◆ FRAGMENTO SELECCIONADO:
Sus rostros se nos hacen familiares en la Universidad de Cienfuegos (UCf). Primero como alumnos y dirigentes estudiantiles, y hoy como docentes, le han regalado aires de frescura, espontaneidad, alegría y compromiso a la casa de altos estudios del centro sur de Cuba. Los mismos rostros que por estos días se vuelven anónimos, justo en el momento en que la pandemia COVID-19 volvió a tocar la puerta de la cotidianidad cienfueguera.

Marian Figueredo Rodríguez, Solangel López Cruz, Edelvys Torres Campos y Jailer Roberto Fernández Valdivié, hoy deben protegerse detrás de máscaras y trajes de bioseguridad, porque decidieron trastocar otras realidades, más allá de su querida UCf.

Son ellos cuatro profesores recién graduados de nuestra casa de altos estudios, quienes junto a dos jóvenes del Comité UJC de nuestra provincia: Randy Rodríguez, miembro del Buró del Comité UJC del municipio Rodas, y Lisett Rodríguez Hernández, funcionaria del Comité UJC del municipio Cienfuegos; decidieron enfrentar la pandemia desde una posición arriesgada: apoyando en la Zona Roja del Centro Especializado Ambulatorio (CEA) de la provincia de Cienfuegos.

“Fue una tarea convocada por la UJC Provincial y nosotros, los militantes de la UCf, dimos el paso al frente, aun cuando tememos también por nuestras familias”, nos comenta Solangel López vía Whastapp. “No existen dudas del riesgo que implica estar aquí, pero ante todo está el querer ayudar y ser útiles cuando esta pandemia ya lleva casi un año afectando a nuestro país. Somos valientes de corazón, por nosotros, por ustedes y por los miles de personas en el mundo que sufren los efectos de esta enfermedad”.

Sus tareas son múltiples en esta institución hospitalaria: labores de limpieza y desinfección en disímiles áreas y locales, botar la basura, además trasladar el alimento que le suministran las enfermeras a los pacientes encamados, siempre con la seguridad adecuada para proteger su salud y la de sus compañeros.

“Estamos aquí como voluntarios porque creemos en la solidaridad y nos ponemos en el papel de todos los héroes de batas blancas que hacen cosas sobrehumanas para atender y salvar a sus pacientes”, escribía Edelvys Torres en un post de Facebook, joven para el cual no existen temores, si de brindar ayuda y esperanza se trata.

◆ ACCIÓN REQUERIDA:
Según el fragmento seleccionado, ¿en qué área del Centro Especializado Ambulatorio de la provincia de Cienfuegos decidieron apoyar los jóvenes para enfrentar la pandemia?

◆ MATERIAL SUMINISTRADO:
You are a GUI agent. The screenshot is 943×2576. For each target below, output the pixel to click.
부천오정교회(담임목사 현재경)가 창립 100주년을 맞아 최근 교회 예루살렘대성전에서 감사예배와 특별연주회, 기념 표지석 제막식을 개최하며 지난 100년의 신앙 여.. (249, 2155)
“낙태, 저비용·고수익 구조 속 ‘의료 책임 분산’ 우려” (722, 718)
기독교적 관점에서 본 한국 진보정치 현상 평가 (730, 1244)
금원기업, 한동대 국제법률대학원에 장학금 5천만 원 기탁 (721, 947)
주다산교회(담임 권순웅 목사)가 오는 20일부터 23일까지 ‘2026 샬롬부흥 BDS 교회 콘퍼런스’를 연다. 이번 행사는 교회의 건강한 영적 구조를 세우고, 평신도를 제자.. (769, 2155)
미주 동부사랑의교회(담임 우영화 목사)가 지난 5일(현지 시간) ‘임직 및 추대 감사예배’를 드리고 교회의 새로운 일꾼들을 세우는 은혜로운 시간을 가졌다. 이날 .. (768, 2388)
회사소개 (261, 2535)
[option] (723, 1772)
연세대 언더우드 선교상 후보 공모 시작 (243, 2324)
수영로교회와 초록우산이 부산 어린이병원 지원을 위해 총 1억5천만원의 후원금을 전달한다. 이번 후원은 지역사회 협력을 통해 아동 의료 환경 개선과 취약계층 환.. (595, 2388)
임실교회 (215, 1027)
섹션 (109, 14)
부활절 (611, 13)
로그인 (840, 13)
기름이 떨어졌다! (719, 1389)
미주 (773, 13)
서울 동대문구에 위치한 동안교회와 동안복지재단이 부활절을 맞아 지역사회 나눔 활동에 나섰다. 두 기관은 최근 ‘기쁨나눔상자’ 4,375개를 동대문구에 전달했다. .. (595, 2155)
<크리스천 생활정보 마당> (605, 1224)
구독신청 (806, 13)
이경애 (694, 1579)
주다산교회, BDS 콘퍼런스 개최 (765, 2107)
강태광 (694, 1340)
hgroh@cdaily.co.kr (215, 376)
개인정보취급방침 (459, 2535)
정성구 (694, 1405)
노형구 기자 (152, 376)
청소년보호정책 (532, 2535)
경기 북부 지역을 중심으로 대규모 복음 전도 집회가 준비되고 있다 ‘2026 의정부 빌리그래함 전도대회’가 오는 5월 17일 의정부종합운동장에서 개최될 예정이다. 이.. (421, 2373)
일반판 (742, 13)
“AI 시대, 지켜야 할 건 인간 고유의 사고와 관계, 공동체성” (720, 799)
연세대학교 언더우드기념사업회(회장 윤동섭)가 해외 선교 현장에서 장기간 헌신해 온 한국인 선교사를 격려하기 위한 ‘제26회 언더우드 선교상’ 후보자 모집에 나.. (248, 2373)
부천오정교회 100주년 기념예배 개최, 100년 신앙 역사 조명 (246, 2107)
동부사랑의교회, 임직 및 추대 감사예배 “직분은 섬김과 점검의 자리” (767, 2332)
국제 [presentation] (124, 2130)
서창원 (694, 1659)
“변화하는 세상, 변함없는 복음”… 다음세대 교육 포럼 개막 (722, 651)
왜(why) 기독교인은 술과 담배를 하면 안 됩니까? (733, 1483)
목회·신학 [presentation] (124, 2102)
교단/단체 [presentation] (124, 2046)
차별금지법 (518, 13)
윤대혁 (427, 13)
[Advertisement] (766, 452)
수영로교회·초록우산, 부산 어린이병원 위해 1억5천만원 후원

◆ TU RESPUESTA:
En la Zona Roja.